GOAL OF THE EXERCISE | Please say which country the applicant in the court judgment below is a citizen of.

TEXT SEGMENT |
● ● ●

Date: 20110525
Docket: IMM-5217-10
Citation: 2011 FC 589
Ottawa, Ontario, this 25th
day of May 2011
Before: The
Honourable Mr. Justice Pinard
BETWEEN:
MEKEISHA FEZINA DANIEL
Applicant
and
THE MINISTER OF CITIZENSHIP
AND IMMIGRATION
Respondent
REASONS FOR JUDGMENT
AND JUDGMENT
[1]
This
is an application for judicial review of a decision of a member of the
Immigration and Refugee Board (the “Board”), pursuant to subsection 72(1) of
the Immigration and Refugee Protection Act, S.C. 2001, c. 27 (the “Act”).
The Board determined that the applicant was neither a Convention refugee nor a
person in need of protection pursuant to sections 96 and 97 of the Act.
[2]
Mekeisha
Fezina Daniel, the applicant, is a citizen of St. Vincent and the
Grenadines
and was
born in 1987. When she was 13 years old, her mother entered into a common-law
relationship with a Mr. Calvert Cupid. In May 2003, Mr. Cupid is alleged to
have sexually assaulted the applicant; a pattern of repeated attacks followed.
In February 2005, the applicant allegedly sought police protection but the
police simply talked with Mr. Cupid, sharing jokes with him, and no arrest was
made. Immediately following their departure, Mr. Cupid threatened the
applicant. The assaults continued. The applicant’s mother, who is also the
family breadwinner, continues to refuse to believe that her partner is a sexual
predator.
[3]
In
April 2008, the applicant contacted her aunt, Nyasha Ralph, who lives in the United Kingdom, and was convinced by
her to go once more to the police. The applicant filed a police complaint and
the police visited Mr. Cupid but no follow-up was made. Following this visit,
Mr. Cupid again threatened the applicant’s life.
[4]
The
applicant went to the United Kingdom to stay with her aunt for three weeks,
with the intention of staying there, but her aunt’s husband did not agree to
this and she returned to St. Vincent.

● ● ●

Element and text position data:
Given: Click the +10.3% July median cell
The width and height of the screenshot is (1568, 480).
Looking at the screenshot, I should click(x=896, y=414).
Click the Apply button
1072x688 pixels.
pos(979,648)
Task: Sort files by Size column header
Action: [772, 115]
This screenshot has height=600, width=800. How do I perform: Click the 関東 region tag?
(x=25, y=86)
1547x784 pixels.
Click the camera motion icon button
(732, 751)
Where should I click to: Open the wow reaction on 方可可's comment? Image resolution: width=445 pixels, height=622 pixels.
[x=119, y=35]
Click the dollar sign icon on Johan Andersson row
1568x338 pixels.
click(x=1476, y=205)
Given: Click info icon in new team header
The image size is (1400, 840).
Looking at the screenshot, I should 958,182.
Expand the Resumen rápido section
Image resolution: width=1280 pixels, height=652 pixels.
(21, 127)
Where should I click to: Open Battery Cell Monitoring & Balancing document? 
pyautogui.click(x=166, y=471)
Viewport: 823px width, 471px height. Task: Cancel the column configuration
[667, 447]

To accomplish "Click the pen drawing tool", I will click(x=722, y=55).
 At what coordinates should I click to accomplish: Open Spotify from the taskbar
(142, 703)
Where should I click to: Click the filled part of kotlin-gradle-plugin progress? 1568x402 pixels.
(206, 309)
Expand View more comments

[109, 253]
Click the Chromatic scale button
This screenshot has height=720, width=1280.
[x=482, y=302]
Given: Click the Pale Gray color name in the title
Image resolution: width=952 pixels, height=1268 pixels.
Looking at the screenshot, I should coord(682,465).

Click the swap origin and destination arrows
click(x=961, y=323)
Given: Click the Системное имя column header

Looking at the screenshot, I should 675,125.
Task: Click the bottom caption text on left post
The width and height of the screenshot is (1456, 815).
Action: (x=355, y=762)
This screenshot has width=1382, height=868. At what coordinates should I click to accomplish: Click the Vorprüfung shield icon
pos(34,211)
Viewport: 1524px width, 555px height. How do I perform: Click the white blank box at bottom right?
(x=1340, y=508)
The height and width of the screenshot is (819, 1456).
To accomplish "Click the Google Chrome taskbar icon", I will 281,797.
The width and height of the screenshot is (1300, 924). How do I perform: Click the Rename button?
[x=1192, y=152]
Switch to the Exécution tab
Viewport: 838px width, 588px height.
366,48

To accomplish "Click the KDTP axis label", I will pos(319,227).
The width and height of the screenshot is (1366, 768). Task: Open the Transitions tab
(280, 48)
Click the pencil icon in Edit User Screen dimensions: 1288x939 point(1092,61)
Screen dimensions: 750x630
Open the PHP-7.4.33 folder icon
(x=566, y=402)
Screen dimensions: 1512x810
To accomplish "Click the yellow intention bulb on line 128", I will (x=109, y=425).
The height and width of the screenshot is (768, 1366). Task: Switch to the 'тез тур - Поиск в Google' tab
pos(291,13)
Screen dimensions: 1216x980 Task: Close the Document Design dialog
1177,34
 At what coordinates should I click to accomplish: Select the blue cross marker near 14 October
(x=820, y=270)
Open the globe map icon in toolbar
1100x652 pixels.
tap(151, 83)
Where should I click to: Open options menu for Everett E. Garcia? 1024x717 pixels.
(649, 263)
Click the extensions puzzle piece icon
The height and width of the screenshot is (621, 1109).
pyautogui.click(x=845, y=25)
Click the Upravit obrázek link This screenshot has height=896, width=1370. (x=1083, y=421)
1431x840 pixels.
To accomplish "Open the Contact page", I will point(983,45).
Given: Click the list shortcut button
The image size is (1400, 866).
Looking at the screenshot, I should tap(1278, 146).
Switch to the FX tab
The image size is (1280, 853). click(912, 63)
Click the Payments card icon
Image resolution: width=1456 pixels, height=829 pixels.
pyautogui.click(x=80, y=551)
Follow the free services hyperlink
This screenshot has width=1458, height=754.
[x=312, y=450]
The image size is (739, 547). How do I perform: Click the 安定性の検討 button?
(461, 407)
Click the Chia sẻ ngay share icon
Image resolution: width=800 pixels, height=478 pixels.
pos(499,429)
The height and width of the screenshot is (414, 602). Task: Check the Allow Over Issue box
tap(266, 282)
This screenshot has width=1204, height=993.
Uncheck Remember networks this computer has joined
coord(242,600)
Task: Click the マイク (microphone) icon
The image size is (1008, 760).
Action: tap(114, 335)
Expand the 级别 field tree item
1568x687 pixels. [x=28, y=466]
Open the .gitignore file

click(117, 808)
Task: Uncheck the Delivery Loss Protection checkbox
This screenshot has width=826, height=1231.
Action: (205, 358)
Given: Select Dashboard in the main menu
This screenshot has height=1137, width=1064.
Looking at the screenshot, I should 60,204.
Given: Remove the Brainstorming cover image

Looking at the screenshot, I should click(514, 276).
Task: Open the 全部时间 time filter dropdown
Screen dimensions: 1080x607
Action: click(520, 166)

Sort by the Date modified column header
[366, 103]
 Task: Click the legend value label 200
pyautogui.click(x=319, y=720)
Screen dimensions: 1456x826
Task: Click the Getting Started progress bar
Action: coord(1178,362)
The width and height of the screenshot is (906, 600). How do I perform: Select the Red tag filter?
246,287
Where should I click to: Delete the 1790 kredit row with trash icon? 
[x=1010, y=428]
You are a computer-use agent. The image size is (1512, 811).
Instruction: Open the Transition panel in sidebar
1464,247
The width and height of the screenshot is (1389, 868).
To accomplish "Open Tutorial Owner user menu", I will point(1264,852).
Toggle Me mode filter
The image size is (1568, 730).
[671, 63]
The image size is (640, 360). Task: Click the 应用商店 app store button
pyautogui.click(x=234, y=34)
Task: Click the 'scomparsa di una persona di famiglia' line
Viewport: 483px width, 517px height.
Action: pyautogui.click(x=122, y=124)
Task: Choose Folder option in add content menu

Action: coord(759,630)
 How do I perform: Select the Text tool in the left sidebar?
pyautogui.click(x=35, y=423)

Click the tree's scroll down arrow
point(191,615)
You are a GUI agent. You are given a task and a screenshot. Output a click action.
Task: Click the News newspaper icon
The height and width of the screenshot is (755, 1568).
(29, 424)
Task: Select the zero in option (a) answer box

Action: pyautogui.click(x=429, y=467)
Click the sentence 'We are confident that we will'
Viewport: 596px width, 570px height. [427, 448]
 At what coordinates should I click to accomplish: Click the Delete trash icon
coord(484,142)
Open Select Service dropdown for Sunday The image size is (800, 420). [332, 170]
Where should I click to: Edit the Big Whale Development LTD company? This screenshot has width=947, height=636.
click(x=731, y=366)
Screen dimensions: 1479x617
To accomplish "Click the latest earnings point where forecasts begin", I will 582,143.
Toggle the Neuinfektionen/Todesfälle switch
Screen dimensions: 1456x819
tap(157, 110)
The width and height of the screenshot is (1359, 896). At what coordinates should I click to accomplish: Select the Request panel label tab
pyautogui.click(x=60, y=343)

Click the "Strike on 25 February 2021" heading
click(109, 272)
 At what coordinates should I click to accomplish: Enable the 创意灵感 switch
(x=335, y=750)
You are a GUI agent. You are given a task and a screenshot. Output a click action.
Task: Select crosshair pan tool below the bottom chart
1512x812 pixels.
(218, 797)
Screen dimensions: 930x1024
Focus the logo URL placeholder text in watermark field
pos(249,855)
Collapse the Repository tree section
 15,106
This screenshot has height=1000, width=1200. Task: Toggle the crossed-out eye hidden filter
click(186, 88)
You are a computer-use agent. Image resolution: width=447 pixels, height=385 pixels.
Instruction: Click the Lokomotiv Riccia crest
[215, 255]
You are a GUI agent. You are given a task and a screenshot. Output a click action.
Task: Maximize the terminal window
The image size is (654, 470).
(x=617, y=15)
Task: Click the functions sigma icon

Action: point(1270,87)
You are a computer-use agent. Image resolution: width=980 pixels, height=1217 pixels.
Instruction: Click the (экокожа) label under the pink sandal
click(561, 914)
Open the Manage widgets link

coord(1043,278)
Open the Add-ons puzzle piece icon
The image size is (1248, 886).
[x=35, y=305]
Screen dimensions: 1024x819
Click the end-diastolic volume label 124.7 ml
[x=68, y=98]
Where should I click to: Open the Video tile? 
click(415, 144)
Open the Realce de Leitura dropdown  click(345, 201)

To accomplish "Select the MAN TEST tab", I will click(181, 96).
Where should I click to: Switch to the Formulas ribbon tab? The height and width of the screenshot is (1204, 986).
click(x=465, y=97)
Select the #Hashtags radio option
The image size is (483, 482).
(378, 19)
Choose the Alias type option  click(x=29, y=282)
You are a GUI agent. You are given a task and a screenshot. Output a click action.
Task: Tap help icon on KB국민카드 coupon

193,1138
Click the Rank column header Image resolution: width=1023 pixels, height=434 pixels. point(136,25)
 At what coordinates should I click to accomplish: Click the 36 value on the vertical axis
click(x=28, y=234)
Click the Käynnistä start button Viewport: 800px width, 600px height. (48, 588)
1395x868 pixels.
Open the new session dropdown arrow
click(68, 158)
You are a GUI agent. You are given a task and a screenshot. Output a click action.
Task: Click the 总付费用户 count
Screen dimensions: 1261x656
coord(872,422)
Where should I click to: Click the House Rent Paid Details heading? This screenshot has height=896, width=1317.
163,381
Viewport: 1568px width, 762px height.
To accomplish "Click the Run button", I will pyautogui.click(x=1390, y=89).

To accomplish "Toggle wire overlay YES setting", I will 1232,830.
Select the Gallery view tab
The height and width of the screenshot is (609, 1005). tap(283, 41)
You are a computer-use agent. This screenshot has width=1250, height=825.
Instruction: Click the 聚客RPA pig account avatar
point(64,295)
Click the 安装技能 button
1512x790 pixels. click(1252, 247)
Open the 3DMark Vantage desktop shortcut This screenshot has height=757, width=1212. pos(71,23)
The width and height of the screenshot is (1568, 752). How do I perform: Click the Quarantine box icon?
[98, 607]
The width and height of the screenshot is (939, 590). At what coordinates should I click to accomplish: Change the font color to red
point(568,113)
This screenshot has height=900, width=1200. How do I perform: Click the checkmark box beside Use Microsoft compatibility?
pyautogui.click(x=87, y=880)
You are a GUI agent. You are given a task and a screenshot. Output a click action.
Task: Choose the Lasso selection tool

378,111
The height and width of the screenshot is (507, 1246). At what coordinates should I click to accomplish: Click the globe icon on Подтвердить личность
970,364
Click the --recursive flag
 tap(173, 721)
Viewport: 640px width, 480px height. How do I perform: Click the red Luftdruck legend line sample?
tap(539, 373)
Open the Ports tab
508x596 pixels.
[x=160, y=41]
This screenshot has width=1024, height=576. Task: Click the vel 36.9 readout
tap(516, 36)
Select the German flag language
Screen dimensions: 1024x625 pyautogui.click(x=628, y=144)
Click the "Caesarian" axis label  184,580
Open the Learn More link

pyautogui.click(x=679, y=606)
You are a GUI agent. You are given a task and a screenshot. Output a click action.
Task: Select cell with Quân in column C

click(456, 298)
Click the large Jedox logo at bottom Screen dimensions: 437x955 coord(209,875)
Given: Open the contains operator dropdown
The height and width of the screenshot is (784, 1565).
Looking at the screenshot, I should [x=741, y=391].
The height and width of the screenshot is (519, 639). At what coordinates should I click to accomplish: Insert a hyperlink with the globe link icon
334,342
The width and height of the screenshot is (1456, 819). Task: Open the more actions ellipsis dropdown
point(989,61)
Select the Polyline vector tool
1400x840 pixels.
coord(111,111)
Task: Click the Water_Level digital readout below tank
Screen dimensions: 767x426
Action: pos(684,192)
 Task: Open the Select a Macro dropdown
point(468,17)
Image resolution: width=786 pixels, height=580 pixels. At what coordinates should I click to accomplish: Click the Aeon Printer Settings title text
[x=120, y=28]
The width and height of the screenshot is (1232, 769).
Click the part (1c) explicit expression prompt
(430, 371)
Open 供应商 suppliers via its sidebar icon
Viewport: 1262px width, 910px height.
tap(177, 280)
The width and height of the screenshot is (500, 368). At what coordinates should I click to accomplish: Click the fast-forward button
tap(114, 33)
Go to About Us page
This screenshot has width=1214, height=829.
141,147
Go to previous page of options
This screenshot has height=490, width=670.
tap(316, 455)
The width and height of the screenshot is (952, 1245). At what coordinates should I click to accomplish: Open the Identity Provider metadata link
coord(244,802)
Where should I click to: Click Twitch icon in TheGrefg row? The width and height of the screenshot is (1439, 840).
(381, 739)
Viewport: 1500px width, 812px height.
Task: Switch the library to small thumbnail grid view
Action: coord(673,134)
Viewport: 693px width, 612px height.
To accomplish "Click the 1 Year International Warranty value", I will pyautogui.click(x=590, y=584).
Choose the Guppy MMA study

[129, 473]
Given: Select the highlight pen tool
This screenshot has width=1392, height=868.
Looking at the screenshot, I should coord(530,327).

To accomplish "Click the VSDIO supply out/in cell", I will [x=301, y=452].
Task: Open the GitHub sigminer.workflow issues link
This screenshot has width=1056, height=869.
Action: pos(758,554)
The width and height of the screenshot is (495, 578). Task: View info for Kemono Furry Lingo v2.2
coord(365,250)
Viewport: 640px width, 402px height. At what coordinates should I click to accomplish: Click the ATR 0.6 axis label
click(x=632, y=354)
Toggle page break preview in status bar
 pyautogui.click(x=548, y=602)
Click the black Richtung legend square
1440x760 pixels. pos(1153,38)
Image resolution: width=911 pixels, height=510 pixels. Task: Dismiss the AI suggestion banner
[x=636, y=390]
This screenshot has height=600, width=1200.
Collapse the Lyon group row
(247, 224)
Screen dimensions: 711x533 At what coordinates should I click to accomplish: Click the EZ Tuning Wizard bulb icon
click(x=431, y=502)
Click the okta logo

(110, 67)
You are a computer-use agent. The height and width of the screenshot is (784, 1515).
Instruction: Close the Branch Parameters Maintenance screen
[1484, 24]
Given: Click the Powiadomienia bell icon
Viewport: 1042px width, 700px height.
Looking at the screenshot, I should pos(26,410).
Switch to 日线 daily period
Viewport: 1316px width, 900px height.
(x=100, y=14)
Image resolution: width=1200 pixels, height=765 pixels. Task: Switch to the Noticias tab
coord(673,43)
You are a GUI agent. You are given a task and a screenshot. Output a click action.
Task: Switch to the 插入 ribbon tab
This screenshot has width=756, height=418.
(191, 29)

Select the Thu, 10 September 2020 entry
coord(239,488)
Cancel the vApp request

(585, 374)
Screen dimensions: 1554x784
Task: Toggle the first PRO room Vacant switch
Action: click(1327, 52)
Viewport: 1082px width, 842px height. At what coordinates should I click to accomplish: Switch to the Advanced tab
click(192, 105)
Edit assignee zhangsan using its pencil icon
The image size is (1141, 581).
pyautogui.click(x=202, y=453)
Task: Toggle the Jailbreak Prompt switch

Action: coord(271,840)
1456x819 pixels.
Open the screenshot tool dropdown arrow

● ● ●

EXERCISE SOLUTION | St. Vincent and the Grenadines